The campaign to persuade employers to pay the “Living Wage” – £8.30 per hour (2011) – as against the “Minimum Wage” – £6.70 per hour – has put more than £100m extra in the pockets of working people, lifting 10,000 families out of poverty. In the three Shoreditch boroughs the impact has already been felt. 2,500 workers for Islington Council; 25 staff at Bethnal Green Academy; 300 City and Islington staff are now paid Living Wages following help, support and encouragement from Shoreditch/London Citizens. Slaughter and May received an award for their continuing support of the London Living Wage. Shoreditch is also home to the first accredited Living Wage pub, the Joiners Arms.
Education Training and Work Experience
Young leaders from Shoreditch citizens have won an agreement from a consortium including Islington Council and City Islington College, and other schools and colleges in Islington for a bursary scheme to support students without adequate means to continue their studies following the withdrawal of the EMA Grant.
Further, as part of this programme, 120 young people have been helped to secured jobs in the Living Wage Olympic jobs.
Young leaders from secondary schools, including Central Foundation Boys’ School in Islington, Bridge Academy in Hackney and Bethnal Green Academy (BGA) in Tower Hamlets and supported by City Year (another Mayor’s Fund project) have been spearheading a campaign to make the streets safe. In Bethnal Green, a campaign led by young people has resulted in street crime around Bethnal Green Academy being reduced by 84%. Along the Hackney Rd, Local shopkeepers now offer safe haven to young people being chased by gangs or otherwise facing fear out in the open. At the assembly senior officers from each borough committed to help these young leaders turn their areas into City Safe Zones by October 2012.
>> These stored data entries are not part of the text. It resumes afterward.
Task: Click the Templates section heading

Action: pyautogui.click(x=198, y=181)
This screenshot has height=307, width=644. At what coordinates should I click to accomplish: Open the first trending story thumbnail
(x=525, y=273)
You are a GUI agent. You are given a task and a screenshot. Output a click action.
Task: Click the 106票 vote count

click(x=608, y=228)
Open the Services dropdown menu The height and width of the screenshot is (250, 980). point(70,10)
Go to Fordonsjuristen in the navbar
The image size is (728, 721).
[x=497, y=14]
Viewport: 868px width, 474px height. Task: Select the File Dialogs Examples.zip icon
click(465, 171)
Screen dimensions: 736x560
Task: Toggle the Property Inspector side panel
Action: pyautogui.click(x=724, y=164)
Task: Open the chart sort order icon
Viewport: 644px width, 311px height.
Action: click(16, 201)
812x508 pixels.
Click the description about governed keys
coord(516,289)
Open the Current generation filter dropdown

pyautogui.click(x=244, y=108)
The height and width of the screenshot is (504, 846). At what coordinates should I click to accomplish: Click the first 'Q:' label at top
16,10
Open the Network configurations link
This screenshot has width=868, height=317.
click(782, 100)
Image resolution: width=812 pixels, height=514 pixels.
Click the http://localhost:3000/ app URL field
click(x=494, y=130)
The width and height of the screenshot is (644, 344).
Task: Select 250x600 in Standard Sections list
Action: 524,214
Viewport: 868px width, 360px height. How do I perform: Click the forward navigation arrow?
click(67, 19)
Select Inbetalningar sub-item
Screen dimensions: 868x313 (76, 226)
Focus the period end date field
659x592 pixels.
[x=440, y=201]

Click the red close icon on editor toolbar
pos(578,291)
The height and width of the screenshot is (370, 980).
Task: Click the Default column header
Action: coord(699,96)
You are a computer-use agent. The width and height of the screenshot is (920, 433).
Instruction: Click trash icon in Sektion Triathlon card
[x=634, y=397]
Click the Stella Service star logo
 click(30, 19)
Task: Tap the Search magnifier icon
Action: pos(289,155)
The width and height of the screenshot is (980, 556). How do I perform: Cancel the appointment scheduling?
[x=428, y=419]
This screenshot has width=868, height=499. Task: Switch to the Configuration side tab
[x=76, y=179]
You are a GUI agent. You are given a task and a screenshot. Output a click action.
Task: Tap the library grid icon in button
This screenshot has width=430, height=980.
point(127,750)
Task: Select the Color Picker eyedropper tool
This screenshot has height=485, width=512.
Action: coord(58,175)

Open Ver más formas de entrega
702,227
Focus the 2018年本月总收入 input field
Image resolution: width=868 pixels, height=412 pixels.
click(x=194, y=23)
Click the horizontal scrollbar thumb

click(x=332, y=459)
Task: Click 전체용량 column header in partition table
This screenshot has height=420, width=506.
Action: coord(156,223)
During the event citizens spoke movingly of their hardship and the opportunities created by this new body. Of particular note were the comments from two young women, who, despite excellent qualifications, could not find jobs, and pleaded for more effort to introduce work to the unemployed.
I was struck by the clarity of all the presentations and the articulate expression, not merely of past achievements, but of future needs. Certificates were given to many outside organisations that had been particularly encouraging, including the Mayor’s Fund. Chris Robinson received that Award on behalf of the Fund.
All of this represents an outstanding progress. Experiencing the confidence and vigour of the Assembly, as well as the efficiency of the proceedings, I have no doubt that Shoreditch Citizens are only just beginning the journey to transform conditions and lives.